Lysis buffer preparation
Lysis buffer preparation
10m
10m
Start by making stocks of the following,
- 1 Molarity (M) KCl
- 25 millimolar (mM) MgCl2
- 1 Molarity (M) Tris
Prepare lysis buffer (LyB) by adding the following chemicals (for 10ml),
| Chemical | Volume (uL) | |
| KCl (1M) | 500 | |
| MgCl2 (25mM) | 1000 | |
| Tris (1M) | 500 | |
| NP40 (100%) | 45 | |
| Tween (100%) | 45 | |
| dH2O | 8310 |
10m
Cell harvesting
Cell harvesting
10m
10m
- Pipette out ~3 ml of cell suspension from the test tube or conica flask.

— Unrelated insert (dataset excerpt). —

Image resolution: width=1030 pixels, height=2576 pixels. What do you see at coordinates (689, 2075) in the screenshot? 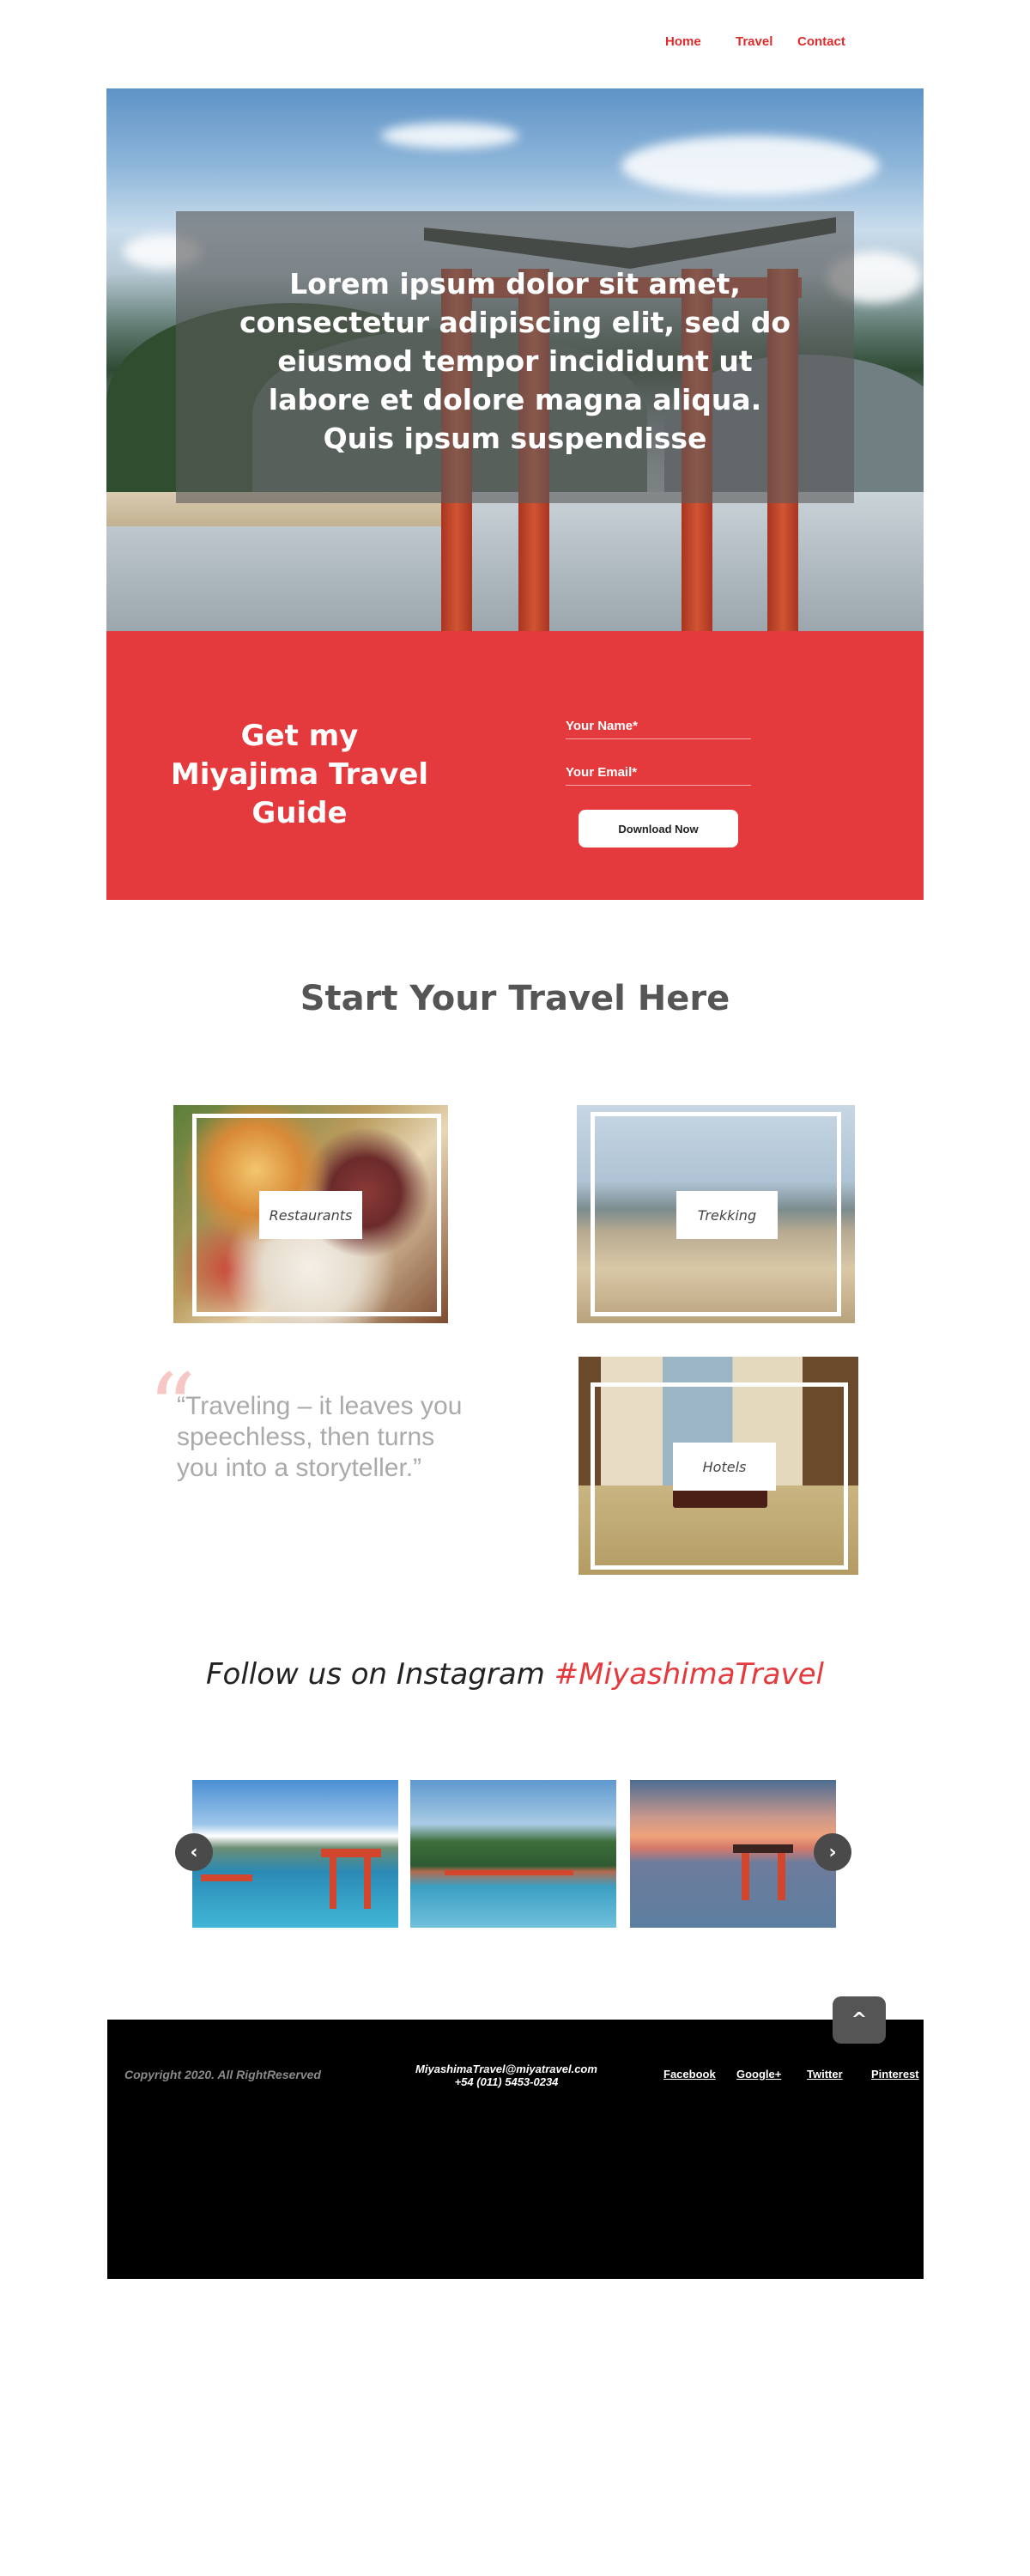
I see `social-link-facebook: Facebook` at bounding box center [689, 2075].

- Centrifuge the cells at 3000 rpm, 4°C, 00:10:00
- Discard the supernatant and keep the cell pellet on ice.
10m
Lysis and soluble fraction extraction
Lysis and soluble fraction extraction
20m
20m
- Add 1 ml of lysis buffe (LyB) to the pellet.
- Vortex the mixture for 20 mins on high spped.

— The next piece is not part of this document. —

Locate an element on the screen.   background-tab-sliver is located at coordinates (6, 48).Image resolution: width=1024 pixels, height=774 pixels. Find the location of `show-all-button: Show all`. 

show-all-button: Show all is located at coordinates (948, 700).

- Centrifuge the suspension at 13500 rpm, 4°C, 00:15:00
- Collect the supernatant in a separate tube and place it on ice. This is the soluble fraction.
20m
Insoluble fraction extraction
Insoluble fraction extraction
40m
40m
- Resuspend the pellet from the above step in 4x LDS sample buffer
- Add required amount of dH2O
- Add 1:10(v:v) 25% β-Mercaptoethanol
Safety information
Always handle β-Mercaptoethanol in fume hood!
- Heat the mixture at 70 °C for 00:10:00
- Centrifuge the mixture at 13500 rpm, 4°C, 00:20:00
- Carefully aspirate the supernatant (insoluble fraction) into a fresh tube and keep it on ice.
Note
Alternatively, one could also use custom buffers (with high concentration of detergent) for insoluble fraction extraction.
40m
Quantification and visualization
Quantification and visualization
Quantify the protein extract using an appropriate mehtod and the proteins can be visualized on a SDS-PAGE gel stained with coomassie blue.